Kegiatan 1 =
Jelaskan alasan Nasir menyebut insinyur yang menjadi politisi sebagai "kesasar" menurut bacaan.
Kegiatan 2 =
Ringkaslah bacaan dalam dua kalimat.
Kegiatan 3 =
Sebutkan semua profesi atau pekerjaan orang yang disebut dalam bacaan.

Bacaan =
▬▬▬

Nasir mengakui masih banyaknya lulusan yang menekuni pekerjaan tak sesuai dengan ilmu yang digelutinya di bangku kuliah, seperti insinyur menjadi politikus.
"Kaitannya dengan perguruan tinggi, kami lihat pekerjaan lulusannya sudah sesuai bidangnya apa belum? Bukan hanya lulusannya yang sudah bekerja. Insinyur jadi politisi berarti 'kesasar'," ujar Nasir di Rapat Kerja Nasional Asosiasi Badan Penyelenggara Perguruan Tinggi Swasta Indonesia di Semarang, Sabtu (18/3), seperti dikutip dari Antara.
Nasir mencontohkan lulusan perguruan tinggi di bidang keinsinyuran, seperti Fakultas Teknik (FT) tentunya pas jika lulusannya terjun di bidang teknik, demikian pula bidang-bidang lainnya.
Lihat juga:Menristek Datangi Universitas Trisakti |
Nasir mengatakan bahwa untuk jurusan yang menghasilkan bidang-bidang keprofesian tertentu, seperti insinyur dan dokter semestinya didorong agar lulusannya menekuni keprofesiannya secara baik.
Demikian pula dengan yang terjadi di kalangan sekolah menengah kejuruan (SMK) dengan bidang keahlian tertentu, seperti pertanian semestinya didukung pengajar yang sesuai bidangnya.

▬▬▬

Data Tersedia =

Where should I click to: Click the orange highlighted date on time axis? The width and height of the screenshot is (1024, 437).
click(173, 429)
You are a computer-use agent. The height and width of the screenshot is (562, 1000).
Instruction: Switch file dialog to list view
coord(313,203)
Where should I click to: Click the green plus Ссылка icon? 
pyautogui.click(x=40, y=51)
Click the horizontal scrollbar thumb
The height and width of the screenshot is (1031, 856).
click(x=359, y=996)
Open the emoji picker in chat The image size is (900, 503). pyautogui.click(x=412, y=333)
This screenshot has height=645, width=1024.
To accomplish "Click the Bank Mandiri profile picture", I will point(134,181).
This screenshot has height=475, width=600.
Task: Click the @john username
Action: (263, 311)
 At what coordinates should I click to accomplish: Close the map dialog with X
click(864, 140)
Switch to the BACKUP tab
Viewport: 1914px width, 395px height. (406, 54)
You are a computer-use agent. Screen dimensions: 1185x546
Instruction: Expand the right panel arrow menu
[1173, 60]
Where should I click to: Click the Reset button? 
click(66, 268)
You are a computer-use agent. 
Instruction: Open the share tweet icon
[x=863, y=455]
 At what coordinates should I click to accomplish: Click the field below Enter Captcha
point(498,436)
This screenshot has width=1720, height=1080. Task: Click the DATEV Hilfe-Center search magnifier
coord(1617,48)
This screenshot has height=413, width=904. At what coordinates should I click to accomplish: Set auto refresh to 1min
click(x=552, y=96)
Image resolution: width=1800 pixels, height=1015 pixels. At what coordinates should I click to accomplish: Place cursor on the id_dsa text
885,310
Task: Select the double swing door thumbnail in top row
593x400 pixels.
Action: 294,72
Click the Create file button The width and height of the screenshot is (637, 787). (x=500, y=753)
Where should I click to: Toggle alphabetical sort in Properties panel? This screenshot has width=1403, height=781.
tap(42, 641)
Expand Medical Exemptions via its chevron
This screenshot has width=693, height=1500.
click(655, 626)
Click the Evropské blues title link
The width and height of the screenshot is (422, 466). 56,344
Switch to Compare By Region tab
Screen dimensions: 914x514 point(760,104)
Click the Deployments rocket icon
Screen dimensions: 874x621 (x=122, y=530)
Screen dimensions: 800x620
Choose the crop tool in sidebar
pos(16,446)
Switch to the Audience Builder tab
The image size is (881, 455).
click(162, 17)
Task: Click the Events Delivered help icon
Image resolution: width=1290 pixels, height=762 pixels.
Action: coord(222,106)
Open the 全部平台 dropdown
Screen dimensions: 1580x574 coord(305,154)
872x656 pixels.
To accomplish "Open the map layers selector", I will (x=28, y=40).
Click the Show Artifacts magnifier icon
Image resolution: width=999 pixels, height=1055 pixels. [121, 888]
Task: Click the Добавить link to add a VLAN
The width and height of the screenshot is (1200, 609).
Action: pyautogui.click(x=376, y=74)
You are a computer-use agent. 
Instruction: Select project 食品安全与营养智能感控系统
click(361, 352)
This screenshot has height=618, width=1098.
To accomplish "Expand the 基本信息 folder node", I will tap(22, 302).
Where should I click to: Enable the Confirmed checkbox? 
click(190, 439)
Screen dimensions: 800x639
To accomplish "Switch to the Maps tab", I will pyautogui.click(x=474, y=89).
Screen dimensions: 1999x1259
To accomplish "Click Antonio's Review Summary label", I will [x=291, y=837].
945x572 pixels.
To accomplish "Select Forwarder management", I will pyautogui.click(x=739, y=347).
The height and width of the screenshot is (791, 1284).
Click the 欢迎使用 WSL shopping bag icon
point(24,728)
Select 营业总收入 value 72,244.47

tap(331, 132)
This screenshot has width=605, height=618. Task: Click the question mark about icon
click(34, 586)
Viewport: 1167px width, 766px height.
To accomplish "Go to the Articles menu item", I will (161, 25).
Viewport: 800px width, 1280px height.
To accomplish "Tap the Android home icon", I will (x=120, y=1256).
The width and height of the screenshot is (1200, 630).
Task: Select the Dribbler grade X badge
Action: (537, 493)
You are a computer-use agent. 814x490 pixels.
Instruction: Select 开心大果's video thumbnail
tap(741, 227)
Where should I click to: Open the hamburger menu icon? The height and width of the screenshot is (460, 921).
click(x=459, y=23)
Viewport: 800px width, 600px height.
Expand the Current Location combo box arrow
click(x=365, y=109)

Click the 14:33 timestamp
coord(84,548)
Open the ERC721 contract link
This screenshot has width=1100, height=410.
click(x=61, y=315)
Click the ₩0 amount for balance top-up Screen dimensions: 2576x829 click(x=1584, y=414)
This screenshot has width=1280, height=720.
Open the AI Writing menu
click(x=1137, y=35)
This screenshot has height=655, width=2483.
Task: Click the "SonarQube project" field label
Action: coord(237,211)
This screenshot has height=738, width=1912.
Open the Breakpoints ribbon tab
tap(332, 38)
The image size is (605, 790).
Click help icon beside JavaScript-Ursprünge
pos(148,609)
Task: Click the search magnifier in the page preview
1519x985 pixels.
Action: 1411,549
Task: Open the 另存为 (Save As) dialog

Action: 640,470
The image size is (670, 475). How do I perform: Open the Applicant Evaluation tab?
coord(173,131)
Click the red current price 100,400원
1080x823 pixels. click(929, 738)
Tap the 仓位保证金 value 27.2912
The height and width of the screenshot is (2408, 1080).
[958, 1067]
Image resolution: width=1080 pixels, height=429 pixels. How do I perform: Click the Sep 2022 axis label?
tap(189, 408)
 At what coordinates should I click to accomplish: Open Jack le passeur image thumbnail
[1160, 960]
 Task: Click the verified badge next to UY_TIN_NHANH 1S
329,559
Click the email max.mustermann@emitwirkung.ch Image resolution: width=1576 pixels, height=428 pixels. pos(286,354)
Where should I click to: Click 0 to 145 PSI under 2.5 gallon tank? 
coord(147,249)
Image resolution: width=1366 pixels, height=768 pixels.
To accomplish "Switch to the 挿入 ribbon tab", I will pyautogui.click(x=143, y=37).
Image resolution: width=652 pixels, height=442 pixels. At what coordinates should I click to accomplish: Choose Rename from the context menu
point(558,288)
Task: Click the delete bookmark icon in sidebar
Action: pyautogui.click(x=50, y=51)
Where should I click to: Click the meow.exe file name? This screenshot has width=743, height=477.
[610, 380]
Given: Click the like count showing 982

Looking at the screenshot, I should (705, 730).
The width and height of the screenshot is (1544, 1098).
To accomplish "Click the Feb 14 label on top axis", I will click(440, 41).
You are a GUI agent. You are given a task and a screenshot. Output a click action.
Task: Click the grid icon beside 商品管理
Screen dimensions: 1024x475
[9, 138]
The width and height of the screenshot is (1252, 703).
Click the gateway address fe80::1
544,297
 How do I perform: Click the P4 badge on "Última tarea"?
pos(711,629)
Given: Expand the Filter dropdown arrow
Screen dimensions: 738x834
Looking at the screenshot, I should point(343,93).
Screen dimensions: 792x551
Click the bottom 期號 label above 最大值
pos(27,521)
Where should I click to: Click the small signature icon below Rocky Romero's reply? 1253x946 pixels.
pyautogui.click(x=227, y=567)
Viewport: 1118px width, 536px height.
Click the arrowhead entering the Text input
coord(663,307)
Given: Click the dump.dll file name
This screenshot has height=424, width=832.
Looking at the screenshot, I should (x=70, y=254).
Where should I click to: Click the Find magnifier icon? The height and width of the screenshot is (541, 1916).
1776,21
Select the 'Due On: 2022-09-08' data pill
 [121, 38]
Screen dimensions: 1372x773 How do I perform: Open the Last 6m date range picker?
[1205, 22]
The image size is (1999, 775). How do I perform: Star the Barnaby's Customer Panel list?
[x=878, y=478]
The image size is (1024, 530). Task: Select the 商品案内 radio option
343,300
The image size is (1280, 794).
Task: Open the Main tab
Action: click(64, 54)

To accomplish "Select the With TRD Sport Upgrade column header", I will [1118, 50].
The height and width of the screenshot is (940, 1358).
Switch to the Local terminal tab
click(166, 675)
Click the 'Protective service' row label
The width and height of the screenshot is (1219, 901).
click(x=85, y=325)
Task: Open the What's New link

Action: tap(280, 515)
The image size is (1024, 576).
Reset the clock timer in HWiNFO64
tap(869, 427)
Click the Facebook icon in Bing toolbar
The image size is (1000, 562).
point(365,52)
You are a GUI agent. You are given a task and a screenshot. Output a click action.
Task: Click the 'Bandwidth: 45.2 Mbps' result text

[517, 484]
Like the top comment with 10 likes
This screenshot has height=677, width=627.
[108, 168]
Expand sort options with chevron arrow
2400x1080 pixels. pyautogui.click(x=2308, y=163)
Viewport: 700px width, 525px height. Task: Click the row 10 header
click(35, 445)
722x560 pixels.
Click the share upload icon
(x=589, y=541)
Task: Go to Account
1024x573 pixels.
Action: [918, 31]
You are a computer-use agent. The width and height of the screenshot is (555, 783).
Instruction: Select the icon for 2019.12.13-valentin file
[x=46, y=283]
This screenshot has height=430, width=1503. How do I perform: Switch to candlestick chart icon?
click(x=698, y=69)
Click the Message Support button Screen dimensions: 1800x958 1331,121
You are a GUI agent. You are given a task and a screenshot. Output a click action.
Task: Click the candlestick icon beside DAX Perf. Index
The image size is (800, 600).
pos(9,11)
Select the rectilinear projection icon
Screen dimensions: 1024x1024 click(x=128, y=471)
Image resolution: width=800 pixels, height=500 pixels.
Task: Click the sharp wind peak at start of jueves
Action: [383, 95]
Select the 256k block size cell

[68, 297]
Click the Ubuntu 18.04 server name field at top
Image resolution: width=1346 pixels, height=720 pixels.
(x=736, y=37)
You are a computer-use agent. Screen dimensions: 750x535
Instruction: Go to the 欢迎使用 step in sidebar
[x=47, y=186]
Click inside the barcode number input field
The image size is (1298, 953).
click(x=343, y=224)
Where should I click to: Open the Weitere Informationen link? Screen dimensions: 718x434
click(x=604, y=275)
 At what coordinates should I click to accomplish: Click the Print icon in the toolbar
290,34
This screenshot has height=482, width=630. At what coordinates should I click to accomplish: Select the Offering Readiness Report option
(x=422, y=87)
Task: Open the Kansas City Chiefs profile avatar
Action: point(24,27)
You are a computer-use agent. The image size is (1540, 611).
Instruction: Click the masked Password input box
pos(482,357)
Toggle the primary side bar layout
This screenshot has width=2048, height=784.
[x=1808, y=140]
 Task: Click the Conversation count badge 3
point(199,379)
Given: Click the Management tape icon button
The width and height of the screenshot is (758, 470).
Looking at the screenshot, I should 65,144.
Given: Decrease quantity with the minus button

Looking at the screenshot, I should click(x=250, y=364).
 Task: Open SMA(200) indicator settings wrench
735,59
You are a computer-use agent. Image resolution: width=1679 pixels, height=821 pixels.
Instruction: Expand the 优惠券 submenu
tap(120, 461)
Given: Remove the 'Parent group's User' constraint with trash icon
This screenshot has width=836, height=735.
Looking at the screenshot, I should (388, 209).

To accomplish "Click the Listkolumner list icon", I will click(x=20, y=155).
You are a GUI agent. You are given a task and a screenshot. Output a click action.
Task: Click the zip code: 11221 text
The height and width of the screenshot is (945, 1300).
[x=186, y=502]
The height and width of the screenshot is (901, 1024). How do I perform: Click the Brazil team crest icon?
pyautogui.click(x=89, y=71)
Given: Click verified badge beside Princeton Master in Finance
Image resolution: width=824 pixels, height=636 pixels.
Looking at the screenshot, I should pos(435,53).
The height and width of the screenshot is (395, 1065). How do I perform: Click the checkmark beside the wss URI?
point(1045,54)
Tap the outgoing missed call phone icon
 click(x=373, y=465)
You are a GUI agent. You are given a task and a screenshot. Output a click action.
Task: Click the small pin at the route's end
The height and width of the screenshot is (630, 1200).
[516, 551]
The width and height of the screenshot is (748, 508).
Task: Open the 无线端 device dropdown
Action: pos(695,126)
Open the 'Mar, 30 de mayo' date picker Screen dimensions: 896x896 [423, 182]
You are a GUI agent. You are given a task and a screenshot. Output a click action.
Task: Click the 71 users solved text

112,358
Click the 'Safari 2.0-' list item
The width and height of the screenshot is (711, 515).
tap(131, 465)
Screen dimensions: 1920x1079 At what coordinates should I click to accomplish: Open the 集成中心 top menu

▬▬▬

Lembar Jawaban 1 =
Insinyur yang menjadi politisi menekuni pekerjaan yang tidak sesuai dengan ilmu yang digelutinya di bangku kuliah.

Lembar Jawaban 2 =
Nasir mengakui bahwa masih banyak lulusan yang menekuni pekerjaan yang tidak sesuai dengan ilmu yang digelutinya di bangku kuliah, seperti insinyur yang menjadi politikus. Menurutnya, lulusan jurusan keprofesian seperti insinyur dan dokter semestinya didorong agar menekuni keprofesiannya secara baik, dan SMK dengan bidang keahlian tertentu semestinya didukung pengajar yang sesuai bidangnya.

Lembar Jawaban 3 =
- insinyur
- politikus (politisi)
- dokter
- pengajar